Fever makes my head ache, but the pain in my heart is worse, because the love of those who have shared your skull is the deepest love of all. I remember the rodents’ Queen, the one who cures disorders. Perhaps one might draw a parallel from that?

MAN: Tell me about your Queen. What is her nature, what rooms does she inhabit?
RODENT: There is no telling, there is no knowing, there is only showing. She is here, she will give you comfort.

As we speak, more rodents gather at the cave-mouth looking in, then spill forward, more and more until the floor is crawling with rabbit-mice. Like the lichen on the tottering rocks they are all colours – purple, orange, emerald green, magenta – and they range in size from six inches to three feet. The multitude divides down the middle, leaving a gangway from the entrance to the soles of my boots. There’s no sound apart from the patter of claws, but the thoughts of this mighty gathering eddy and mingle like the voices of massed choirs. A light, sunshine I guess reflected from the steaming puddles outside, flashes from the cave-mouth. And now there’s a rodent scuttling down the passage as if on a sunbeam, a delicate white rabbit-mouse with a glint of gold on the top of her head, on the place where the groundhog absorbs the rays of the sun. Every mind in the assembly bows down low, every rodent’s nose touches the ground between its foreclaws in honour of their tiny Queen.

Again words lack. I know the Queen shares natures with infinity, that she travels through this many-coloured Gethsemane towards some rodent passion as terrible as Calvary. I know that there is pain in her heart as there is in mine, that ahead of her lies sorrow, torture, despair and death, and that she can see the path ahead with appalling clarity. Wherever there are empty chambers, chaos-filled caskets, lonely cubicles or vaults teeming with isolated lives – there you will find Golgotha, place of the skull. The pain in my body and mind is worse than ever. But her claw touches mine and the doors are flung wide open, every room and closet filled with light.

And once again I’m lying in my naked berth. The captain sits beside the bed, hands propping her forehead (she has taken off her helmet). Between her elbows rests my battered old bible, shut. There are stains on the cover where she has wept, each tear raising an invisible wisp of vapour where it struck the binding.

A smell of burning, traceable to the gun in her holster, pervades the room. I planned to maroon you, padre, she whispers, because I feared you. The heat you radiated scorched my cheek, as if something inside you had grown so huge it was seeping through every pore. So why did you stumble out from behind the crazy piles of rock, scaring me so badly that I pulled out my gun and shot you down at my feet? And then why did you bless me, padre, broken on the broken ground, and press your book like a treasure into my trembling glove?

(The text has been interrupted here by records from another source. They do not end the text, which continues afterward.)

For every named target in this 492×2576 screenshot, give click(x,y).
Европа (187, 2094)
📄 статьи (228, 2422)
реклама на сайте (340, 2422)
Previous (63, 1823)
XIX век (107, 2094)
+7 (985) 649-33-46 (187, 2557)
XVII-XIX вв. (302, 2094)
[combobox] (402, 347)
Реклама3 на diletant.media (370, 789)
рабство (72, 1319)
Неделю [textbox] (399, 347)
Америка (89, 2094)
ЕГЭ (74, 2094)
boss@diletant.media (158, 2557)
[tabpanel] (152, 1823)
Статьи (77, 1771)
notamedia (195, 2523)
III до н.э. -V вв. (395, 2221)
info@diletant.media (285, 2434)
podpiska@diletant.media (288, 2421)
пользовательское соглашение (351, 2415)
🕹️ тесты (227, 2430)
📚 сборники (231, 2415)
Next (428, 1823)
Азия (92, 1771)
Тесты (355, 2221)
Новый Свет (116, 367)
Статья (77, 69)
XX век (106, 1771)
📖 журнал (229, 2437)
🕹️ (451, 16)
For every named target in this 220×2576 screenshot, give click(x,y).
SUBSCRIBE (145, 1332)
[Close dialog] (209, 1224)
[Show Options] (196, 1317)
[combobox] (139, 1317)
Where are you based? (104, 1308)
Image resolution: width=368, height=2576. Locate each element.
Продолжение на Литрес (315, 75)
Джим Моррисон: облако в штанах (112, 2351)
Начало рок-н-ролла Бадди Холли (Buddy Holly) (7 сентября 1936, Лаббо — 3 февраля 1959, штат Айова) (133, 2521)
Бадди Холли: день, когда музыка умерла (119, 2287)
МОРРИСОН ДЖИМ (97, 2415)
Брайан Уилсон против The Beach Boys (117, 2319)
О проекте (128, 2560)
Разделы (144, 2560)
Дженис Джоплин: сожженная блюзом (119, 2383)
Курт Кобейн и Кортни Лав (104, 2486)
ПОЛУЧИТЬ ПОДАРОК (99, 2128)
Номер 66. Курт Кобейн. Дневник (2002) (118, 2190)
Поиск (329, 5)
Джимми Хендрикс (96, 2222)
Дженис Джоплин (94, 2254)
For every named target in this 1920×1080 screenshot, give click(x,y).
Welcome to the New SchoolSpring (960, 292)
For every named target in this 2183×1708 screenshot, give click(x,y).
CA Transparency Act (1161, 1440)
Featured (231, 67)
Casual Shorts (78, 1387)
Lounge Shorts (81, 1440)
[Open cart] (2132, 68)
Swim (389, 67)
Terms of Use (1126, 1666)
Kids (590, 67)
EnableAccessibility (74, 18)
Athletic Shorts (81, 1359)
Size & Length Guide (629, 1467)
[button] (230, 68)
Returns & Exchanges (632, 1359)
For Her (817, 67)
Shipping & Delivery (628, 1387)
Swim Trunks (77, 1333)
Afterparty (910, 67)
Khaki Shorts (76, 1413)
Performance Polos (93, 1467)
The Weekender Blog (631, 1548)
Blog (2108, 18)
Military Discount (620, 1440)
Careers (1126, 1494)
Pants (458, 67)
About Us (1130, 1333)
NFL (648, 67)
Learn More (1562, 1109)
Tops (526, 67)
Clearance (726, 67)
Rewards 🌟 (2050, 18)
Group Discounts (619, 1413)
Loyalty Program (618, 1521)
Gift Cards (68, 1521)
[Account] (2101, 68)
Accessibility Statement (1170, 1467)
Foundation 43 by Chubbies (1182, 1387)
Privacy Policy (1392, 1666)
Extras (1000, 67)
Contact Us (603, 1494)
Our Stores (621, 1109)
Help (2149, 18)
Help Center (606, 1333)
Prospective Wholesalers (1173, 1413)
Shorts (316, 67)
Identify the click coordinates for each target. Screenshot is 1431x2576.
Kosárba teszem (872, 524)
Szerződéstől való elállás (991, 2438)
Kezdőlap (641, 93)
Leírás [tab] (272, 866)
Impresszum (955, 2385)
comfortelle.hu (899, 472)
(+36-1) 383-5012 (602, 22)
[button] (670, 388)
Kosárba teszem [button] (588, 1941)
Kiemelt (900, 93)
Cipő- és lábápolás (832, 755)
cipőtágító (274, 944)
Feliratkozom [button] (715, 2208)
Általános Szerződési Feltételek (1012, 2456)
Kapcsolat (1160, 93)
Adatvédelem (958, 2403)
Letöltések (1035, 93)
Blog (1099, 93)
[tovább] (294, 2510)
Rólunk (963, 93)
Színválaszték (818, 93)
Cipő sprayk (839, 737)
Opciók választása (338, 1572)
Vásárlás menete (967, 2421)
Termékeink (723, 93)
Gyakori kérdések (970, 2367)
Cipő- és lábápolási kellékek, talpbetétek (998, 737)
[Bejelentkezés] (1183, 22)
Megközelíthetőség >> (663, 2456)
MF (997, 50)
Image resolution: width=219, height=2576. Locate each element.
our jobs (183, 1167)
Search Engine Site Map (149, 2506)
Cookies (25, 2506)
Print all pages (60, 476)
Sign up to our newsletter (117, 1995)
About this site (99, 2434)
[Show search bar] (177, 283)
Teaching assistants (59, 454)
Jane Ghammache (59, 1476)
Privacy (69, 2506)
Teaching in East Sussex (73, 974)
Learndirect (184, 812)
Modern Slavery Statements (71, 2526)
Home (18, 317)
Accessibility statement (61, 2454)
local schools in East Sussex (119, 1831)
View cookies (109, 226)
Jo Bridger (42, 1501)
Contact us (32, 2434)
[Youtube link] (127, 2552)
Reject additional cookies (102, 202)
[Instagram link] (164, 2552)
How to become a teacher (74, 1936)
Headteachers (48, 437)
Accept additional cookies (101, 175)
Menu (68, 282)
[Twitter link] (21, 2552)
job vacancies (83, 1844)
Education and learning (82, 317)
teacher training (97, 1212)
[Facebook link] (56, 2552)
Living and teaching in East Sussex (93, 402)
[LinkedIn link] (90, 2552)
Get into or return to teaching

On the wall the crucifix shivers as if under water. There were suddenly so many rodents, padre, rodents of every size and colour milling about our boots as we carried your corpse to the ship, bursting fruit at every step. And now my crew regard me through the glass door of the cubicle with undisguised contempt, because I’ve murdered you twice over – first by giving the order for you to be marooned, then by blasting a hole in your chest through which the last few fierce convulsions of your heart were clearly visible. Where are you now, padre? Can you hear me at all? Have you found a tongue large enough to speak with? Is there room enough in the universe to accommodate such a tongue?

From the swelling in my skull I fear I’ve caught a touch of your sickness. If sickness it is… I find it more a heightening of the senses to the pitch of madness. Four crewmembers have died since we touched down on this planet, nineteen days ago.